Undefined variable defined within try-except block

Question

I am using the below code to scrape over XFN content from web page http://ajaxian.com but I am getting undefined variable error:

My code is as follows:

'''
Created on Jan 11, 2013

@author: Somnath
'''
# Scraping XFN content from a web page
# -*-coding: utf-8 -*-

import sys
import urllib2
import HTMLParser
from BeautifulSoup import BeautifulSoup

# Try http://ajaxian.com
URL = sys.argv[0]

XFN_TAGS = set([
            'colleague',
            'sweetheart',
            'parent',
            'co-resident',
            'co-worker',
            'muse',
            'neighbor',
            'sibling',
            'kin',
            'child',
            'date',
            'spouse',
            'me',
            'acquaintance',
            'met',
            'crush',
            'contact',
            'friend',
            ])


try:
    page = urllib2.urlopen(URL)
except urllib2.URLError:
    print 'Failed to fetch ' + item

try:
    soup = BeautifulSoup(page)
except HTMLParser.HTMLParseError:
    print 'Failed to parse ' + item

anchorTags = soup.findAll('a')

for a in anchorTags:
    if a.has_key('rel'):
        if len(set(a['rel'].split()) & XFN_TAGS) > 0:
            tags = a['rel'].split()
            print a.contents[0], a['href'], tags

I have two try blocks in my code and it is giving an error undefined variable : item. If I want to re-include the try-except blocks, should I give a blank definition of variable, item outside the try blocks?
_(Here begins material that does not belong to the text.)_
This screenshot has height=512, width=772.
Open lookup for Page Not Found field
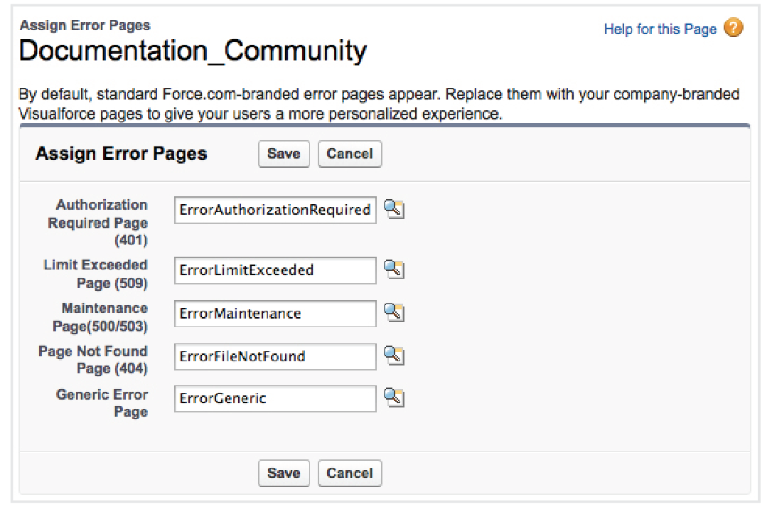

PS: Please note that is a standard code followed from a book. And I expect that they would not have made such a trivial mistake. Am I getting something wrong here ?

Answer 1

Assuming that you want to print the URL that failed to load, try changing it to print 'Failed to fetch ' + URL . You aren't actually defining item anywhere, so Python doesn't know what you mean:

try:
    page = urllib2.urlopen(URL)
except urllib2.URLError:
    print 'Failed to fetch ' + URL

And in your second block, change item to URL as well (assuming the error you want to display shows the URL and not the content).

try:
    soup = BeautifulSoup(page)
except HTMLParser.HTMLParseError:
    print 'Failed to parse ' + URL

Answer 2

print 'Failed to fetch ' + item

item is not defined any where. I guess you wanted to print URL there.

As per python tutorial

Variables must be “defined” (assigned a value) before they can be used, or an error will occur:

Answer 3

You did not define the variable 'item'. That's what is causing the error. You must define a variable before you use it.